## Brief A
In the passage on Pennsylvania Democratic primaries, list every person the text identifies as a current or former U.S. Representative.
## Brief B
According to the passage on Pennsylvania Democratic primaries, in which county was the raucous preprimary rally for Kane held?
## Brief C
Continue the passage on Pennsylvania Democratic primaries, starting right after its final sentence.

Kane ran in the 2012 primary against former U.S. Rep. Patrick Murphy, who was the choice of party leaders and the unions. But she had worked on Hillary Rodham Clinton's campaign in the 2008 Pennsylvania primary - and Murphy backed Obama that year.

The Big Dog waded in, cutting ads for Kane, raising money for her campaign, and holding a raucous preprimary rally in Montgomery County, praising her "steel spine and caring heart." Kane beat Murphy and won that fall in a landslide.

One of the most dramatic examples of the "Bubba" effect came in the western reaches of the Keystone State, in a competitive primary between two Democrats, U.S. Reps. Mark Critz and Jason Altmire. The two incumbents were thrown into a new district, two-thirds of which Altmire had represented, after Pennsylvania lost a House seat to reapportionment.

A Blue Dog Democrat, Altmire had dithered and stayed neutral in the 2008 primary between Hillary Clinton and Obama, despite the former president's arm-twisting for his wife. Bill Clinton also disliked Altmire's support for a balanced-budget amendment, which the former president believed would decimate Medicare.

As soon as Clinton endorsed Critz, the latter's campaign slapped together a 15-second ad that hit Altmire hard - on Medicare.

## Provided data
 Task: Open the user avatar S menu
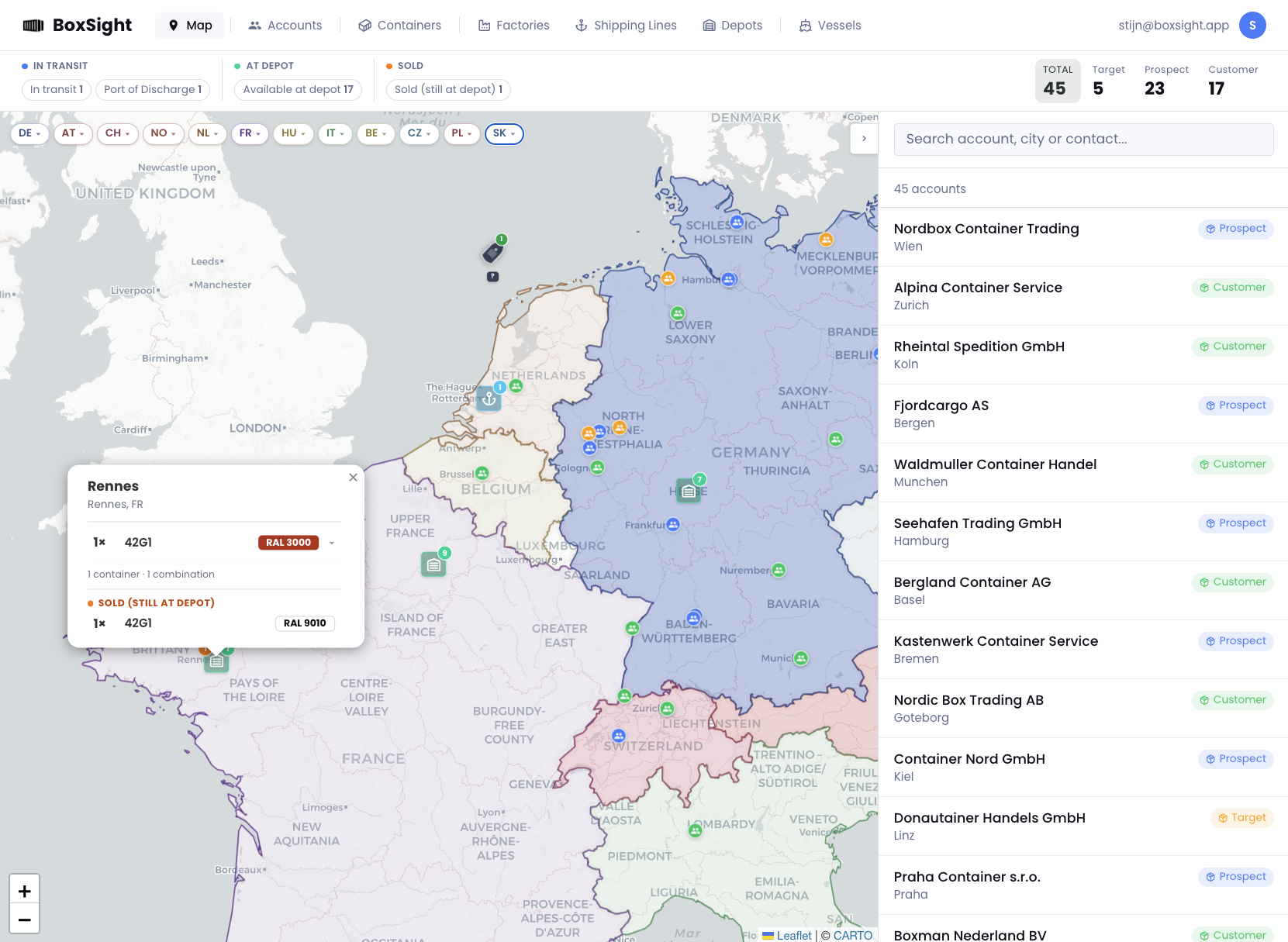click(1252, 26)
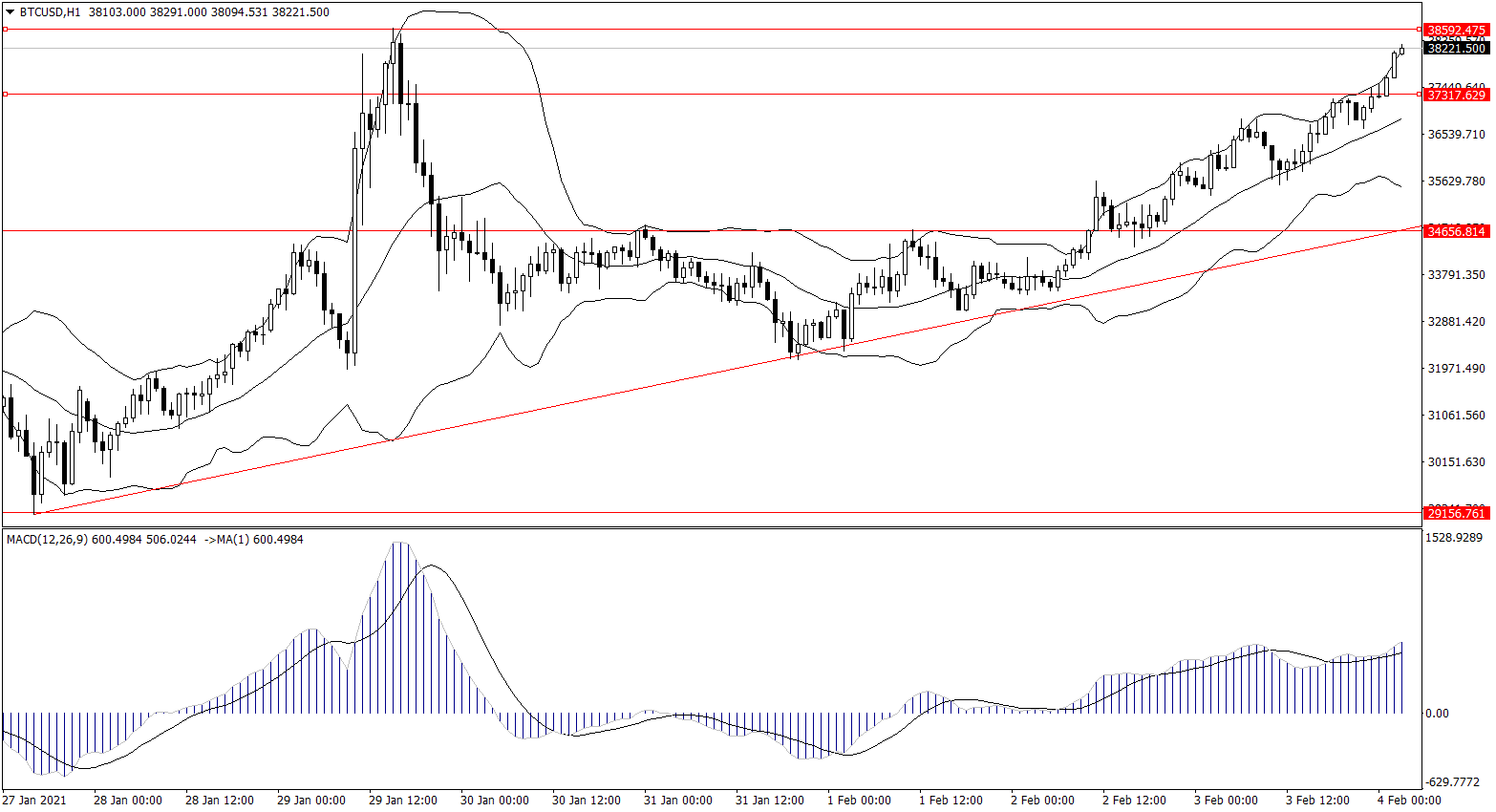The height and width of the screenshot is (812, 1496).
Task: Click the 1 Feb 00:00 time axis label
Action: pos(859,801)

--

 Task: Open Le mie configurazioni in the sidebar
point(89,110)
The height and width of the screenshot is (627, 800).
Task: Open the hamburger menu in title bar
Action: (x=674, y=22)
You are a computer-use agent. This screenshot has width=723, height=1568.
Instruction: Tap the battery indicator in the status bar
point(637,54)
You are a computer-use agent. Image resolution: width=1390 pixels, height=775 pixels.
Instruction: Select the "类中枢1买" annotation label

--

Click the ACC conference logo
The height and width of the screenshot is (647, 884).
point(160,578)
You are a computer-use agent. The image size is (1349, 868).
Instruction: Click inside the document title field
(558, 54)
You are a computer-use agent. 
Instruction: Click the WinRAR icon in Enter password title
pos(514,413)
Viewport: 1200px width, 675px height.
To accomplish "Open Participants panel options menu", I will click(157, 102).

## Answer section A
Patrick Murphy, Mark Critz, Jason Altmire

## Answer section B
Montgomery County

## Answer section C
"That was the turning point right there," recalled Mike Mikus, Critz's campaign manager. "We were down 24 points with a month to go, and nobody gave Mark Critz a chance in hell of winning."

Critz lost in the fall to GOP challenger Keith Rothfus, and is now seeking the Democratic nomination for lieutenant governor in the May 20 primary.

Margolies also is on the ballot that day, in the four-way Democratic primary for the 13th District seat being vacated by U.S. Rep. Allyson Y. Schwartz, who is running for governor.

"It means a lot to the campaign on a number of levels," Ken Smukler, senior strategist for Margolies, said of Thursday's visit. "Financially, obviously, but it also energizes our volunteers, and Bill Clinton can move our message in a way almost no other person can as it relates to Marjorie."

As of the latest financial reports, Margolies had less cash to spend than her opponents, physician Valerie Arkoosh of Montgomery County, State Rep. Brendan Boyle of Northeast Philadelphia, and State Sen. Daylin Leach of Montgomery County.

What do you do if your rival has Clinton in her corner? Try to turn it into a negative. That's what Boyle did during a debate Monday night - he attacked Margolies as a cozy political insider, noting that a "famous relative" was coming to her aid.

"This race is not about Bill Clinton. It's about Frank Boyle and the millions like him who need an advocate in Washington, D.C.," Boyle said, referring to his father, who worked as a janitor for SEPTA.

Clinton is staying out of the Democratic primary for governor.

After all, Schwartz was a big backer of Hillary Clinton's campaign, while Katie McGinty, former state environmental secretary, served in the Clinton White House as director of environmental policy. The other Democrats in the race are state Treasurer Rob McCord and York businessman Tom Wolf, a former state revenue secretary.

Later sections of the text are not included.